A spaceship has a proper length of 100 m. What length does an observer measure if the spaceship travels at $0.8c$?
Solution
- Calculate $\gamma$:$$
\gamma = \frac{1}{\sqrt{1 - \frac{(0.8c)^2}{c^2}}} = \frac{5}{3}
$$ - Apply the length contraction formula:$$
L = \frac{L_0}{\gamma} $$ $$= \frac{100}{\frac{5}{3}} = 60 \text{ m}
$$ - The observer measures the spaceship’s length as 60 m.
Relativistic Velocity Addition
- At relativistic speeds, the classical formula for adding velocities ($u = u' + v$) breaks down.

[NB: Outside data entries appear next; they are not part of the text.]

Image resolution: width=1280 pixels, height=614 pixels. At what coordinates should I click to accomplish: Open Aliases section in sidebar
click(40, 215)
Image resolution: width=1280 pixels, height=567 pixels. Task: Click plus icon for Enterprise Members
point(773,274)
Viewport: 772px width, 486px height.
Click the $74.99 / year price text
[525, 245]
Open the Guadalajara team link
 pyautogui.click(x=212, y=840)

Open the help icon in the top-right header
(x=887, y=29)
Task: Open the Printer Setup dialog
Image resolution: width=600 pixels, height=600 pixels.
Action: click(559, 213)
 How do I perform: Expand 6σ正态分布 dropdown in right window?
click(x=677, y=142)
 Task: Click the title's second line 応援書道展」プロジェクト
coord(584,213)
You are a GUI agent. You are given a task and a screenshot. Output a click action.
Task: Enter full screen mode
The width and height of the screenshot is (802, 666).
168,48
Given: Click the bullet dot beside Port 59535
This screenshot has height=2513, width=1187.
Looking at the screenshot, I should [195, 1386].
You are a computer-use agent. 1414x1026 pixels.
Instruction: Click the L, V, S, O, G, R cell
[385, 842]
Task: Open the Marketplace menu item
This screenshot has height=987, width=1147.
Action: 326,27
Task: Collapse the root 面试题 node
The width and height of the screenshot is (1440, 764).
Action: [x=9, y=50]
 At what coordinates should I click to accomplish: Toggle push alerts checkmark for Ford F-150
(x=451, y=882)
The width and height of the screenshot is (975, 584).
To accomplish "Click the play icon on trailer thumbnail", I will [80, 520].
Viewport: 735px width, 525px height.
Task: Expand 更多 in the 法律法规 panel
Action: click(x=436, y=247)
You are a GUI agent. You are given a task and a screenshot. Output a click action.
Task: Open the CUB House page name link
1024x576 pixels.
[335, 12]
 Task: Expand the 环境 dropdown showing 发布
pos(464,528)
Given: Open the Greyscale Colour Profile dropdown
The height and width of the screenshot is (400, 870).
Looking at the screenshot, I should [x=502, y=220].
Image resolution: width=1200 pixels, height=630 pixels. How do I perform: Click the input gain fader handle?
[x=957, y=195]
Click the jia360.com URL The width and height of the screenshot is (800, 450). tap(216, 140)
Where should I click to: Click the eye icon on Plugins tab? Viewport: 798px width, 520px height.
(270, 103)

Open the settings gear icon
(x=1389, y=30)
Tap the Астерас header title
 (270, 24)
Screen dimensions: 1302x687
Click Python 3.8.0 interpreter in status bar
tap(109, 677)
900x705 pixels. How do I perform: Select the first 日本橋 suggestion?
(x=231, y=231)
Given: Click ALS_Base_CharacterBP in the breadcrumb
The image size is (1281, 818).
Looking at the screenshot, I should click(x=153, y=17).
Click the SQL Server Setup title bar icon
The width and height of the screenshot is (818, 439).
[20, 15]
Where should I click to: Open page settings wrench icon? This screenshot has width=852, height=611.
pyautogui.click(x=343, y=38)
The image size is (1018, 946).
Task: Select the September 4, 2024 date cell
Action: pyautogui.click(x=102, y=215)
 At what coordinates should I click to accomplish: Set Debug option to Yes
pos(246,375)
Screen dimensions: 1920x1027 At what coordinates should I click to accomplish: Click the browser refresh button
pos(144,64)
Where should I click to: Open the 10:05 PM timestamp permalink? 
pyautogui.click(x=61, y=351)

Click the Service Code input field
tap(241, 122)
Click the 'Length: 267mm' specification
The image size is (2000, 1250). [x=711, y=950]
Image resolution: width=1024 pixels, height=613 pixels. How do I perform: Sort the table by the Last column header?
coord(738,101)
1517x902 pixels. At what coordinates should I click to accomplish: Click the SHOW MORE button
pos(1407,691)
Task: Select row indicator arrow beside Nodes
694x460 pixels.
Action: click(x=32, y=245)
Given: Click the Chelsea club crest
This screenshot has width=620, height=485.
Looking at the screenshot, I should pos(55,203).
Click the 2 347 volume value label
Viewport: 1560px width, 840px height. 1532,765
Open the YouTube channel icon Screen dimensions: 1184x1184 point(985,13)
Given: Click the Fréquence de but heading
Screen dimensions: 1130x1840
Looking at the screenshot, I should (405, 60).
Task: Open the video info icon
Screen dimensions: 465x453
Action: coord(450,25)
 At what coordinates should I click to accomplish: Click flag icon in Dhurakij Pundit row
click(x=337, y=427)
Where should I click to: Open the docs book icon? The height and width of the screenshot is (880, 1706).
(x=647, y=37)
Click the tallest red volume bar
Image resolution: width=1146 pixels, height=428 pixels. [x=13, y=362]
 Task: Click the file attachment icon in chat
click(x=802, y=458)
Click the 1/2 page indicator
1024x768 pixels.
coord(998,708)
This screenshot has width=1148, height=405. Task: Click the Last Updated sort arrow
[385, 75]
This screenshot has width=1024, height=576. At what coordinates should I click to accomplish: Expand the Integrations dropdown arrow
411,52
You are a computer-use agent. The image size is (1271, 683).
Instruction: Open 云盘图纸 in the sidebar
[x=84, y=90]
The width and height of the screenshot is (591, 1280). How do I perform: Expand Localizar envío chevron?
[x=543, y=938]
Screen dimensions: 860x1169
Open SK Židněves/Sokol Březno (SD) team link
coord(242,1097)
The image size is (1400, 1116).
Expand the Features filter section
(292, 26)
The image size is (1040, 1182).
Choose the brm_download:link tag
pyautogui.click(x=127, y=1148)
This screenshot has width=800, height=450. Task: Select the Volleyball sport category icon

- Instead, the relativistic velocity addition formula is used: $$
u = \frac{u' + v}{1 + \frac{u'v}{c^2}}
$$
This formula ensures that the resulting velocity never exceeds the speed of light.
A rocket moves at $0.8c$ relative to the ground. It fires a missile forward at $0.6c$ relative to the rocket. What is the missile’s speed relative to the ground?
Solution
- Use the relativistic velocity addition formula:$$
u = \frac{u' + v}{1 + \frac{u'v}{c^2}}$$ $$= \frac{0.6c + 0.8c}{1 + \frac{0.6c \cdot 0.8c}{c^2}}$$ $$= \frac{1.4c}{1 + 0.48} = \frac{1.4c}{1.48} \approx 0.95c$$ - The missile’s speed relative to the ground is approximately $0.95c$.
- A common mistake is to assume that velocities simply add up.
- Always use the relativistic formula at high speeds.
- How do the Lorentz transformations differ from Galilean transformations?
- What is the proper time, and why is it always the shortest time interval?
- Why does length contraction only occur along the direction of motion?
- How does the relativistic velocity addition formula ensure that no object exceeds the speed of light?